The state of Kansas had to take over 22 financially struggling nursing homes last year — the most anyone connected to the industry could remember.

Officials with the Kansas Department for Aging and Disability Services said they had no choice. Nursing home managers — most of them from out of state — had fallen behind on bills for basics like food and utilities, putting residents’ health and safety at risk.

Now the Republican-controlled Legislature and Democratic Gov. Laura Kelly have come together on a plan to keep it from happening again.

Lawmakers this month passed a bill requested by the Kelly administration that will require much more financial information from people who apply for licenses to operate nursing homes.

“It gives us a better opportunity to maybe know in advance if somebody coming in is maybe in financial difficulties,” said Rep. Brenda Landwehr, a Wichita Republican who chairs the House Health and Human Services Committee. “It’s never going to solve it (completely) but there should be fewer we have to take over in the future.”

Fifteen of the 22 homes the state had to take over last year were run by Skyline Health, a company owned by a family of investors and headquartered above a pizza parlor in New Jersey.

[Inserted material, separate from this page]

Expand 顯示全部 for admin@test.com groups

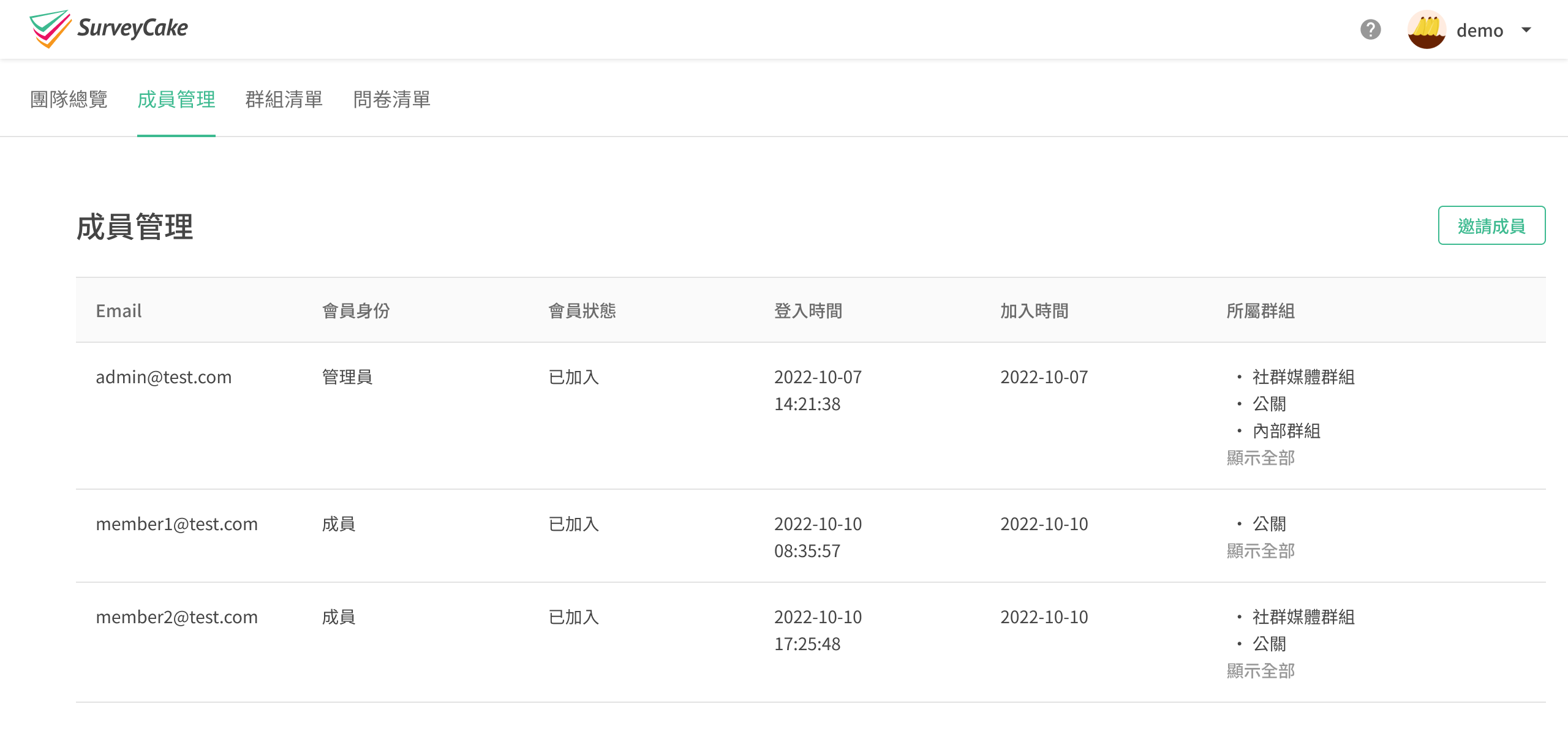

The Star reported last year that when Kansas issued the 15 licenses to Skyline in 2016, the company was already missing payments to vendors for things like laundry, housekeeping and food for its facilities in other states. According to a lawsuit filed by one of the vendors, Skyline owed almost $2 million when it was granted its Kansas licenses.

At the time, the state required applicants to provide financial statements showing they had enough cash or equity to meet at least one month’s operating expenses, a threshold that an industry expert told The Star was “the bare minimum.”

The new requirements were added to Senate Bill 15, a package of health care legislation that passed almost unanimously.

Under the new law, nursing home applicants must furnish a detailed budget for the first 12 months of operation, which matches Missouri law. They must also document that they have enough working capital to carry out that budget, and they must provide a list of all other nursing homes in the U.S. or abroad where they have ever had an ownership stake.

It also streamlines the legal process for the state to take receivership of nursing homes, which requires a court order.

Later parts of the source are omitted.